Kansas City Court of Appeals
Apr 7, 1924
262 S.W. 59 (Mo. Ct. App. 1924)

Summary

In Home Coal Co. v. City of Macon, 262 S.W. 59, this court held `the findings of fact made by the referee having been approved and confirmed by the trial court occupy the same status upon appeal as the verdict of a jury, and such findings will not be disturbed if supported by substantial evidence' citing Kline Suit Co. v. Morris, 293 Mo. 494, 240 S.W. 96. To the same effect is the holding of the Supreme Court in State ex rel. v. Wilson, 288 Mo. 315, 232 S.W. 140, and City v. Parker-Washington Co., 196 S.W. 767.

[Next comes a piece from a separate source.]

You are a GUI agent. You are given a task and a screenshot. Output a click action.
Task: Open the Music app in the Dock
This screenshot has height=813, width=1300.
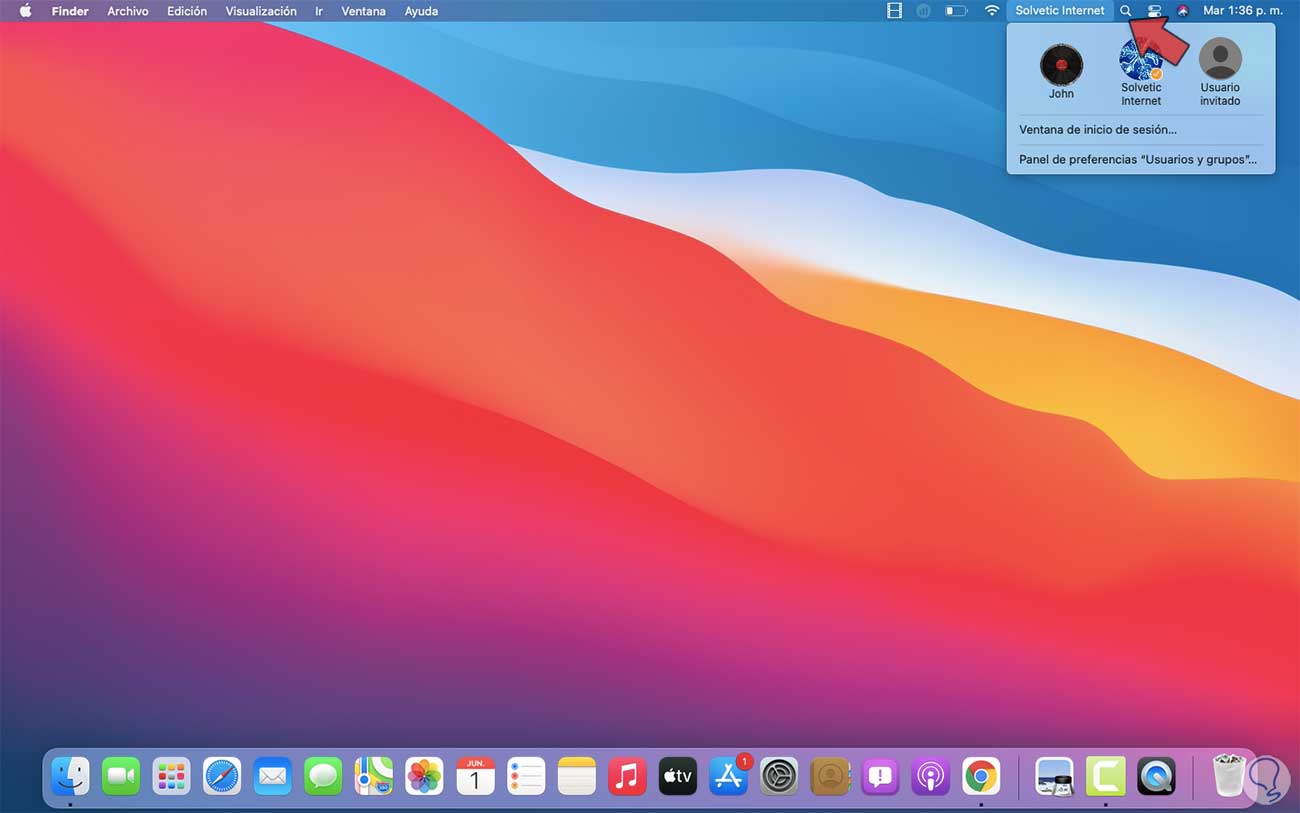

Summary of this case from State ex Rel. Roberts v. Trimble

Opinion

April 7, 1924.

1. APPEAL AND ERROR: Referee: Findings: Referee's Findings of Fact Approved and Confirmed by Trial Court will not be Disturbed on Appeal, if Supported by Substantial Evidence. Findings of fact made by referee having been approved and confirmed by trial court, occupy same status upon appeal as verdict of a injury and will not be disturbed if supported by substantial evidence.

2. PAYMENT: Involuntary: Rule as to Involuntary Payment for Electrical Service Stated. Where it is necessary to obtain electrical service in order to carry on a business and in order to receive future service therefor it is necessary that an excessive charge be paid, such payments are involuntary.

3. ____: ____: Under Facts Claim of Consumer That it Paid Excessive Charges Involuntarily Held not Established. Where plaintiff, a coal mining company, in order to obtain an improved service, solicited defendant municipality to construct a power line to one of its mines, and to enlarge city's power plant at a large outlay of money and agreed to pay an additional charge in order to get the service, payment of such charge held not to be involuntary payment.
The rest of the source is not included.